"I realized that I have, perhaps now more than ever, a personal and moral responsibility to speak out as one who survived what Mr. Obama called the 'flash of light,'" the designer wrote in an opinion piece published in the International Herald Tribune on Wednesday 15 July.
He said he hoped Obama would accept an invitation by the southern port city to commemorate the 64th anniversary of the bombing on August 6.
"If Mr.
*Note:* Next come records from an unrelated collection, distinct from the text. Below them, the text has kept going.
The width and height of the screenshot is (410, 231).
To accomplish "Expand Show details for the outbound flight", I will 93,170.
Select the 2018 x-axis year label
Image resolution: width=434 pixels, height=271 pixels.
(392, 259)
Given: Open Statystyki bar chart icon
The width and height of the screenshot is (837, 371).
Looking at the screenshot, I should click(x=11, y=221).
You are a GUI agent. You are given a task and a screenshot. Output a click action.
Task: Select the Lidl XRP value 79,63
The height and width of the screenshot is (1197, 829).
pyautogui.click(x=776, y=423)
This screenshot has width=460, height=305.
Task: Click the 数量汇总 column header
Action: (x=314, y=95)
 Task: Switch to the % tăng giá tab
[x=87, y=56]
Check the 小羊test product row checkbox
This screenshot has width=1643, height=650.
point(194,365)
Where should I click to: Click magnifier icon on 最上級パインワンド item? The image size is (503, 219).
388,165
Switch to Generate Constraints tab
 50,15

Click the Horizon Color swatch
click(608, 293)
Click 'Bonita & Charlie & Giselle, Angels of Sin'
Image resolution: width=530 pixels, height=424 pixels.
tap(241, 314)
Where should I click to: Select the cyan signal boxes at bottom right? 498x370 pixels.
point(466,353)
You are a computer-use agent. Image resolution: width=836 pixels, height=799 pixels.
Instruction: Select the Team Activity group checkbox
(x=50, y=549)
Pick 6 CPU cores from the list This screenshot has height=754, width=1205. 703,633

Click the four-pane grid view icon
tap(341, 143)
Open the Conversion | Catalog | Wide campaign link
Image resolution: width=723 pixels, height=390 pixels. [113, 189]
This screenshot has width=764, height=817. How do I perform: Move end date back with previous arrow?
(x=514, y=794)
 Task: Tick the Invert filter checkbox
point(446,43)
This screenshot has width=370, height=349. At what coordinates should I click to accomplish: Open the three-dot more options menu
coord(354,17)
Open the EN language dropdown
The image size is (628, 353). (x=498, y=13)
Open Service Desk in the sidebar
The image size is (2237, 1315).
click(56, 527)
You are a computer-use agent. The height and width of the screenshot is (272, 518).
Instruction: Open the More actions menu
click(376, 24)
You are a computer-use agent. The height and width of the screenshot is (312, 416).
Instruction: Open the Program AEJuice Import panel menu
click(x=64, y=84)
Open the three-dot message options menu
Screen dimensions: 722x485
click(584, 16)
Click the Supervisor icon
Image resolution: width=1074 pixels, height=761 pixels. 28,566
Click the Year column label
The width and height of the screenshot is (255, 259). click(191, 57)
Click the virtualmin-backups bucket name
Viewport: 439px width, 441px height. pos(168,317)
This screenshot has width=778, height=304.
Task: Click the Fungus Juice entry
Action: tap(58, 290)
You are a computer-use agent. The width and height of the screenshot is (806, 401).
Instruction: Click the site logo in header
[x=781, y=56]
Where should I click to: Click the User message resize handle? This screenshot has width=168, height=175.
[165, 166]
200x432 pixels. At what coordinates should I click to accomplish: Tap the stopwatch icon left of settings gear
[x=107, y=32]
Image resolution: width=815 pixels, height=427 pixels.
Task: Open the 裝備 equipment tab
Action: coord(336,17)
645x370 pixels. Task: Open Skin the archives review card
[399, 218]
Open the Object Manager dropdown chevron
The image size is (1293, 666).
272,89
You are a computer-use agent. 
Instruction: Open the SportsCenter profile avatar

Obama could walk across the Peace Bridge in Hiroshima ... it would be both a real and a symbolic step toward creating a world that knows no fear of nuclear threat," the 71-year-old designer added.
Miyake, who witnessed the attack when he was seven years old, shared his memories for the first time -- something he said he had not done before because he "did not want to be labeled 'the designer who survived the atomic bomb.'"
"When I close my eyes, I still see things no one should ever experience: a bright red light, the black cloud soon after, people running in every direction trying desperately to escape -- I remember it all," he wrote.
His mother died from radiation exposure within three years of the attack.
The bombing killed an estimated 140,000 people by the end of 1945, either instantly or from radiation or horrific burns, and many more afterwards.
The US dropped a second nuclear bomb on Nagasaki three days later, killing more than 70,000 people. Japan surrendered less than a week later, ending World War II.
No sitting US president has visited the Hiroshima memorial, although Jimmy Carter visited after leaving office and Richard Nixon came as a private citizen between his stints as vice president and president.
Obama has pledged to eliminate nuclear arms and last week agreed with Russian President Dmitry Medvedev on a roadmap to reduce their nuclear stockpiles.